>> begin DATA SHOWN

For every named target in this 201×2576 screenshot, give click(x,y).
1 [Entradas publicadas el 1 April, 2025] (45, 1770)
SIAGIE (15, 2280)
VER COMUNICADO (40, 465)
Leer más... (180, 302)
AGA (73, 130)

>> end DATA SHOWN

Output these lines as a numbered list, omitting any blank lines.

1. For every named target in this 201×2576 screenshot, give click(x,y).
2. 1 [Entradas publicadas el 1 April, 2025] (45, 1770)
3. SIAGIE (15, 2280)
4. VER COMUNICADO (40, 465)
5. Leer más... (180, 302)
6. AGA (73, 130)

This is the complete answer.